The ability of scintigraphic phase image analysis to characterize patterns of abnormal ventricular activation was investigated. The pattern of phase distribution and sequential phase changes over both right and left ventricular regions of interest were evaluated in 16 patients with normal electrical activation and wall motion and compared with those in 8 patients with an artificial pacemaker and 4 patients with sinus rhythm with the Wolff-Parkinson-White syndrome and delta waves. Normally, the site of earliest phase angle was seen at the base of the interventricular septum, with sequential change affecting the body of the septum and the cardiac apex and then spreading laterally to involve the body of both ventricles.

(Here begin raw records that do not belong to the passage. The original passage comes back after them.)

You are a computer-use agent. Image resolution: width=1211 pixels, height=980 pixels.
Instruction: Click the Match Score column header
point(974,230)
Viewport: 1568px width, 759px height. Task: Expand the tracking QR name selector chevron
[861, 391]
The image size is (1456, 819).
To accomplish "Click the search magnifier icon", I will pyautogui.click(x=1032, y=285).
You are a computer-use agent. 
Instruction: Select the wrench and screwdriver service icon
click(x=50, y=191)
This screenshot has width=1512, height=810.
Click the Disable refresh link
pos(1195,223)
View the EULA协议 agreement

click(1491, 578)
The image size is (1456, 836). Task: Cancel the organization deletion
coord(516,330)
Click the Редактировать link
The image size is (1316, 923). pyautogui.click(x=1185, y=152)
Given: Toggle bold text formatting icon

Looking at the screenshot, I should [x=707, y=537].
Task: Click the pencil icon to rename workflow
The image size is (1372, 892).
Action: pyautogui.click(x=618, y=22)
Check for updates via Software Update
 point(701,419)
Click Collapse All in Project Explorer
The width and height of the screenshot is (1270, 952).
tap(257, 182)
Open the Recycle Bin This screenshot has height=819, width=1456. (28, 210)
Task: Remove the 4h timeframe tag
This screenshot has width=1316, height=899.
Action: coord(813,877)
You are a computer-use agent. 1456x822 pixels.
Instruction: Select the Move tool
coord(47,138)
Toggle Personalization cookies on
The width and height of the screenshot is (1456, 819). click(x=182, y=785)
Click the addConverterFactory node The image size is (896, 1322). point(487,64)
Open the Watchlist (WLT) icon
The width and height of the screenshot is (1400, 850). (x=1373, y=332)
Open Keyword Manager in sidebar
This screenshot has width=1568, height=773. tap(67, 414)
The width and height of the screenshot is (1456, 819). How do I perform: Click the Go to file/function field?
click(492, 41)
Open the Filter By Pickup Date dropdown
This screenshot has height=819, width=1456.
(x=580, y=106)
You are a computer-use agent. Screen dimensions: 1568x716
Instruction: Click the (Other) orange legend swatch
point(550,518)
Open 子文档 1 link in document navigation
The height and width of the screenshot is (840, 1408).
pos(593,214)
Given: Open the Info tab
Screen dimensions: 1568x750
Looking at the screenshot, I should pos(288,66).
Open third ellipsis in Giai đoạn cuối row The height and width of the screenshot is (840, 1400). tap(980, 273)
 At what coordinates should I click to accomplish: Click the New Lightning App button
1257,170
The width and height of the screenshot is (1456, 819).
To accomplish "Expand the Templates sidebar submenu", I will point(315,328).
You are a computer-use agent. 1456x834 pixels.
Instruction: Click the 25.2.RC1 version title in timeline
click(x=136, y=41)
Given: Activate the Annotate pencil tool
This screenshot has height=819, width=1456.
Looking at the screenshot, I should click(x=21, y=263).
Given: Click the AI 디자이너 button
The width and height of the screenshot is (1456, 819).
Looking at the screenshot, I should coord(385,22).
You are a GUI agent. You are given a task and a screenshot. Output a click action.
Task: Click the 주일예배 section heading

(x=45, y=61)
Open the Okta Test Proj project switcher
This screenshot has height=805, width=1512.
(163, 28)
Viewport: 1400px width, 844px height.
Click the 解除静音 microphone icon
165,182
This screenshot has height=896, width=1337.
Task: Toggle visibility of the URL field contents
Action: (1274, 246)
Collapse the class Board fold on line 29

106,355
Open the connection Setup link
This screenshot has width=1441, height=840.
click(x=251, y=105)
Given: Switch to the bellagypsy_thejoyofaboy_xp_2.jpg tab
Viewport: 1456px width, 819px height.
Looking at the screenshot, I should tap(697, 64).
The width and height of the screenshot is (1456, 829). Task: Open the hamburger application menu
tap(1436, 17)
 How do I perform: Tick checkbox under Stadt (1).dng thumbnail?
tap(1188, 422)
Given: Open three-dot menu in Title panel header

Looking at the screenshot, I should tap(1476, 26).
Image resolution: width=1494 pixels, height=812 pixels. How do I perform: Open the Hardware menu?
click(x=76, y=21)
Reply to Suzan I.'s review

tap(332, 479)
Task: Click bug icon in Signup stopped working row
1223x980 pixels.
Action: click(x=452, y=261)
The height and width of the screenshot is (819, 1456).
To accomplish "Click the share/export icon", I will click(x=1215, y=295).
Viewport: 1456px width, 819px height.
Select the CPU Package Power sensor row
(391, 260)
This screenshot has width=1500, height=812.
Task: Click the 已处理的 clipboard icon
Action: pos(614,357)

The site of earliest phase angle was located at the apex of the right ventricle in seven patients with a right ventricular endocardial pacemaker and on the lateral left ventricular wall in one patient with a left ventricular epicardial pacemaker. In each case the site corresponded exactly to the position of the pacing electrode as seen on posteroanterior and left lateral chest X-ray films, and sequential phase changes spread from the initial focus to affect both ventricles. In each of the patients with the Wolff-Parkinson-White syndrome, the site of earliest ventricular phase angle was located, and it corresponded exactly to the site of the bypass tract as determined by endocardial mapping. In this way, four bypass pathways, two posterior left paraseptal, one left lateral and one right lateral, were correctly localized scintigraphically. On the basis of the sequence of mechanical contraction, phase image analysis provides an accurate noninvasive method of detecting abnormal foci of ventricular activation.